O drama de quem precisa viajar
Rodoviárias de municípios da região de Londrina em situações precárias e o aeroporto da cidade fechado durante 67 horas no prazo de uma semana. Nos últimos dias, as dificuldades de transporte protagonizaram cenas inacreditáveis. No Aeroporto José Richa, o mau tempo foi novamente o vilão, causando prejuízo para quem precisava viajar a trabalho e trazendo aborrecimento para turistas. O fechamento do aeroporto de Londrina para pousos e decolagens, por condições climáticas, é um problema histórico e há muito tempo lideranças da cidade cobram a instalação do ILS, um equipamento de navegação de precisão que ajudaria a evitar a suspensão dos voos em dias de mau tempo. Essa interrupção no serviço não deveria ser vista como a coisa mais normal do mundo porque choveu mais do que o previsto. Muita gente nem se arrisca e quando sabe que precisa estar em determinada localidade para um compromisso importante, ou viaja de avião com antecedência, ou segue de carro ou de ônibus. Foi o que fez a equipe do Londrina Esporte Clube (LEC), seguindo de ônibus para São Paulo e de lá pegando um voo para Fortaleza, onde jogou contra o Ceará. Os fechamentos do aeroporto são tão corriqueiros que as empresas de turismo nem aconselham a realização de eventos na cidade durante o inverno.
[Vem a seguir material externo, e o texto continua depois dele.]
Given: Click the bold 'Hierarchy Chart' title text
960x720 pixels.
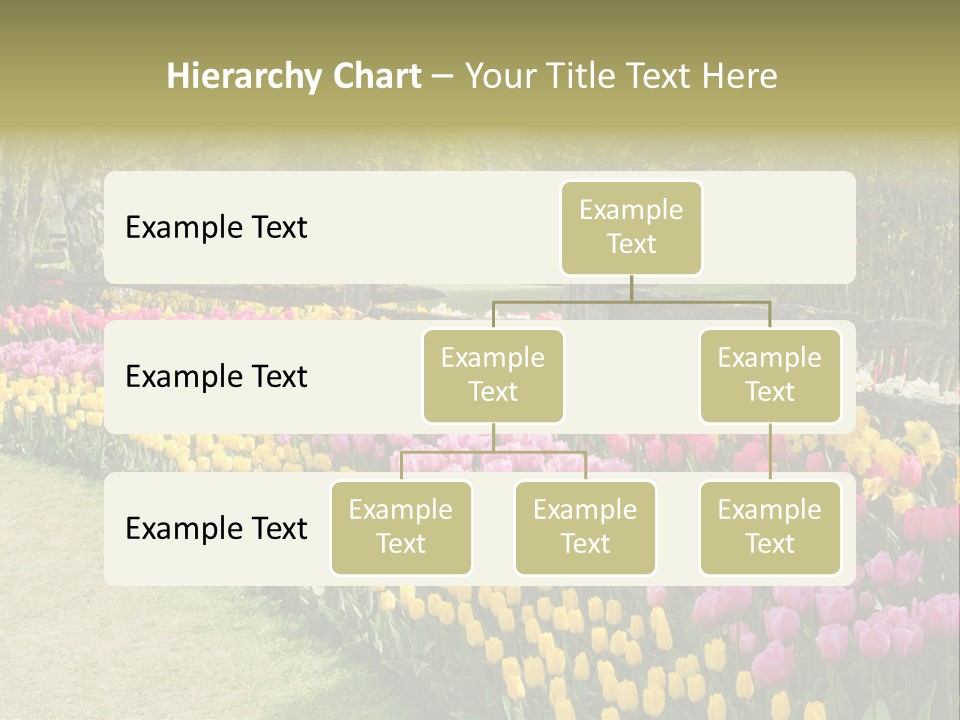Looking at the screenshot, I should pos(294,76).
Há descaso também com os usuários de rodoviárias. A reportagem da Folha de Londrina percorreu terminais de passageiros de cinco municípios do Norte do Estado e muitos problemas foram constatados. Banheiros sem condição de uso, falta de iluminação e ausência de policiamento, além de buracos nas vias de acesso. As prefeituras e as empresas que administram os terminais rodoviários e aéreos precisam olhar com mais atenção para os espaços que funcionam como porta de entrada das cidades. Investir na infraestrutura e na qualidade desses serviços não é um luxo. É respeito com o cidadão.